Non è tanto importante il quanto, ma il come e credo che per voi che avete a che fare con dei bambini
piccoli, al di là degli impegni istituzionali che non potete derogare, e il come è il piacere di stare con i
bambini, divertendosi. È anche importante cercare di guardare al singolo bambino, con la sua creatività e
personalità, riuscire a guardarlo nella sua unicità e questo può darci soddisfazione sia come insegnanti
perché se noi ne cogliamo le peculiarità riusciamo ad insegnargli meglio, ma anche perché ci ritorna la
soddisfazione di aver colto l’essenza di quel bambino e di aver instaurato una relazione significativa. Voi
siete sempre in relazione con i bambini, non date solo contenuti, ma i bambini crescono con voi e grazie al
vostro apporto si forma. Il modo in cui voi state con il bambino vi aiuta a capire come sono, ma anche come
noi stiamo in relazione con lui. La relazione implica sempre due componenti, voi e il bambino e anche voi
siete state bambine ed avete il vostro modo di relazionarvi e quindi riflettere sulle proprie modalità di
relazione è una cosa estremamente utile per voi come insegnante per crescere ed imparare.

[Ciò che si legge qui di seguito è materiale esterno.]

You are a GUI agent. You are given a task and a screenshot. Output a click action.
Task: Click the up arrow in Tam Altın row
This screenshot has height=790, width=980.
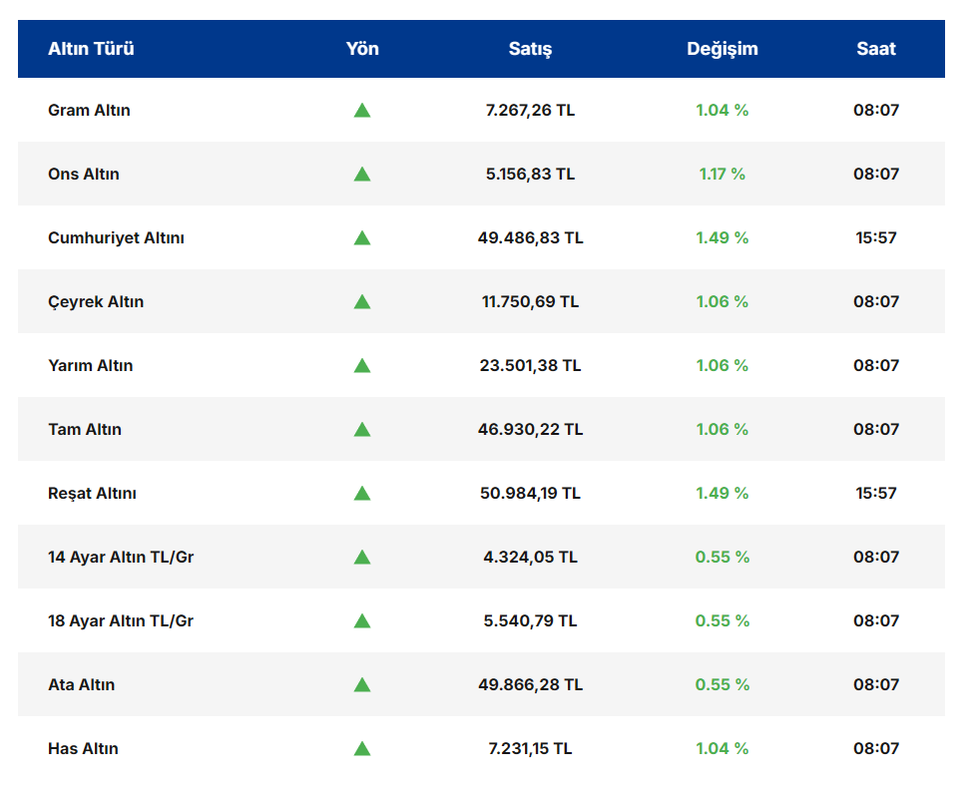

LAZZARI: abbiamo parlato di un bambino in evoluzione che sta costruendo la sua personalità ed in effetti le
basi della personalità si hanno nei primi anni di vita e quando arrivano a voi a 3 anni hanno già, anche se in
modo rudimentale, tutti i materiali posizionati in un certo modo. Ogni bambino già dai primi anni di vita
denota un proprio modo di cogliere il mondo e le esperienze di vita dei primi tre anni sono fondamentali. In
questo lasso di tempo dovrebbe aver messo dentro un’idea di sé, un’idea dell’altro e un’idea di come si sta
in relazione ed è un qualcosa di implicito, che ha dentro. Impara agendo, il periodo senso motorio, e dura
tutta la vita, ed è il motivo per cui c’è la ripetizione del gesto, perché così interiorizza, lo fai tuo e diventa
una cosa implicita, diventa un modo che mi forma. Nei primi anni di vita quelli che si mettono dentro sono
dei modi di essere. Voi vedete i bambini nel momento del distacco dalla mamma ed è importante il come lo
fanno, per vedere che tipo di relazione hanno dentro: ha una relazione con la mamma sicura? E allora
vediamo un bambino che piange, che però si fa consolare facilmente. Ha una mamma che non è sicura ? e
allora magari sbatte i piedi, va alla finestra per vedere se arriva la mamma, non si consola facilmente. Dal
comportamento pratico del bambino avete molte indicazioni così come lo avete dal modo in cui si relaziona
con voi e come si relaziona con i pari e da lì sapete che tipo di relazione ha dentro, se ha interiorizzato o no
la relazione e la possibilità di staccarsi e stare un po’ senza la mamma, cosa che prima dei tre anni fanno
fatica a fare perché non hanno ancora non l’immagine cognitiva, che compare ad un anno, ma l’idea che se
la mamma sparisce la sua immagine è sempre dentro di lui e lo rende sicuro, con una valenza emotiva che è
acquisita. Prima dei tre anni il bambino non ha un’idea chiara dell’esterno e dell’interno e non è separato
dalla mamma. Nei primi nove mesi di gestazione non c’è divisione, poi c’è la nascita e il primo distacco
fisico dalla figura materna o da chi si prenderà cura di lui, poi a mano a mano, grazie alla maturazione del
sistema motorio e percettivo , c’è uno sviluppo cognitivo per cui lui si rende conto che è separato dalla
mamma e che c’è un fuori e un dentro, c’è lui e ci sono gli altri e questo processo che si sviluppa in varie
tappe lo sente di più a tre anni. La fase del “no” che è verso i 2 anni è un modo per affermare la propria
esistenza e stabilire che c’è un io e gli altri sono diversi e staccati, una tappa verso la distinzione tra sé e
l’altro. Un bambino ad un anno non può avere un’immagine di sé, però tenendo presente che si tratta di
un processo, di un percorso, verso i tre anni quando vi arriva a scuola ha già un’idea di sé in relazione con
gli altri, ha già un’idea di lui chi è e di come risponde l’ambiente e di come risponde la mamma. Noi
cresciamo perché ci sono delle figure significative con le quali strutturiamo relazioni significative, quindi
siamo sempre in relazione, anche quando siamo soli perché lo abbiamo dentro.